Edge sites often have slow / metered uplinks. Mirror the AlphaSwarm images into an on-site registry:

docker pull ghcr.io/julianwiley/alphaswarm-client:latest-stable
docker tag ghcr.io/julianwiley/alphaswarm-client:latest-stable mirror.local:5000/alphaswarm-client:latest-stable
docker push mirror.local:5000/alphaswarm-client:latest-stable

Then override the image tags in your overlay:

# alphaswarm_platform/deployments/kubernetes/overlays/edge-site-a/kustomization.yaml
images:
- name: ghcr.io/julianwiley/alphaswarm-client
newName: mirror.local:5000/alphaswarm-client
newTag: latest-stable

Auth0 unreachability

Edge sites may have intermittent connectivity to Auth0's JWKS endpoint. The JWT validator caches JWKS for ALPHASWARM_CP_AUTH_JWKS_TTL_SECONDS (default 600s); set it higher (e.g. 3600s) so the cache spans typical outage windows.

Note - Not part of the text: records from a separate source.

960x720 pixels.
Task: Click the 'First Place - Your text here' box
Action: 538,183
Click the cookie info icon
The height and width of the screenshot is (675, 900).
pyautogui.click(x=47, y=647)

In hard offline scenarios, set ALPHASWARM_AUTH_ENFORCE=permissive so authenticated requests fall through to local-default identity and audit-log the violation. The operator UI shows a yellow banner when this mode is active.

Storage

Edge sites should NOT rely on the in-cluster Postgres + Redis. Provision durable storage upstream and point AlphaSwarm at it via the connectivity matrix:

ALPHASWARM_DATABASE_URL=postgresql://alphaswarm:****@cloud-postgres.example.com:5432/alphaswarm
ALPHASWARM_REDIS_URL=rediss://cloud-redis.example.com:6380

Telemetry

Edge sites should forward telemetry to a central observability collector. Set ALPHASWARM_OTEL_COLLECTOR_URL to the gateway endpoint; the control plane streams MetricPoints + AlertEvents to it via OTLP.

Cutover from compose to k3s

If you started on shape A and want to move to shape B:

  1. docker compose down to stop the compose stack.
  2. Take a Postgres dump: docker exec alphaswarm-postgres pg_dump -U alphaswarm alphaswarm > alphaswarm.sql.
  3. Bring up shape B per the recipe above.
  4. Restore: kubectl exec -n alphaswarm deploy/alphaswarm-postgres -- psql -U alphaswarm alphaswarm < alphaswarm.sql.
  5. Verify /manage/health and /health both return 200.

No code changes required — the connectivity matrix abstracts which backend is hosting which service.